**DOCUMENT TEXT**.
--------------------------------------------------
By Greg Buckles via DCIG

The dreaded question plagues discovery vendors, IT and even industry experts shy away from tackling the costs and complexities created by emerging unified communications systems. Office Communications Server 2007 and other communication systems feed divergent media streams into enterprise archives, corporate legal hold repositories and litigation collections. This ’simplification’ for the users actually poses serious challenges for search technologies that have traditionally focused exclusively on text.

Finding key terms and phrases buried inside of mountains of recorded phone conversations, voice mails and IM chats can devour discovery budgets and send counsel crying ‘undue burden’ to the court. There seem to be two dominant speech analytics methods: phonetic indexing (first brought to eDiscovery by Nexidia) and transcription or speech-to-text (long dominated by Autonomy’s engine which supports both methods). Phonetic search renders sound wave forms into simplified strings of phonemes that can be indexed and searched. This makes the technology effectively content agnostic, but makes it challenging to integrate with text based search. Speech-to-text has been the foundation for automated conceptual search and improvements in speaker recognition technologies have also increased the value in what was effectively raw dialogue.

Knowing that one can search digitized conversations, the next question is can users effectively search everything within the enterprise system from unified federated search? There is little doubt that the archiving systems are aggressively pursuing acquisitions, partnerships and development to enable ingestion and indexing of every conceivable data stream. All of them started with email back in the late 1990’s. For example, Symantec doesn’t have audio, but jumped ahead with early products to handle IM, file shares, Sharepoint through merger and acquisition.

Mergers inject complexity by requiring integration of technology, services and cultures. Having experienced the Symantec-Veritas integration first hand, it always surprises me to see pundits and bloggers jumping all over the expected personnel departures. Moreover, other restructurings that occur in the wake of big M&A moves. Instead of looking at who departed, which products are End-of-Lifed and which partners jump ship, I think that we should look at who stays, fundamental IP integrations and new solution offerings to get a better idea of where the new joint entity is headed.
--------------------------------------------------
**DATASET EXCERPT**.
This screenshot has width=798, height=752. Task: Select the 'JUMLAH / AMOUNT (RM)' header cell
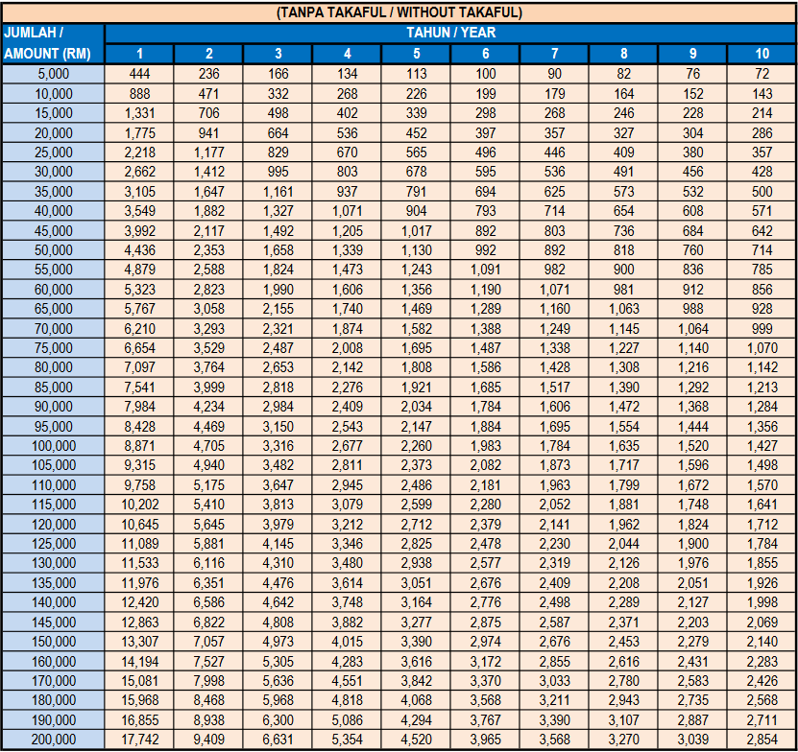point(53,43)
--------------------------------------------------
**GIVEN PROBLEM**.
Print the part of the article on searching recorded communications from "By Greg Buckles" to "exclusively on text.", word for word.

**SOLUTION TO THIS EXERCISE**.
By Greg Buckles via DCIG

The dreaded question plagues discovery vendors, IT and even industry experts shy away from tackling the costs and complexities created by emerging unified communications systems. Office Communications Server 2007 and other communication systems feed divergent media streams into enterprise archives, corporate legal hold repositories and litigation collections. This ’simplification’ for the users actually poses serious challenges for search technologies that have traditionally focused exclusively on text.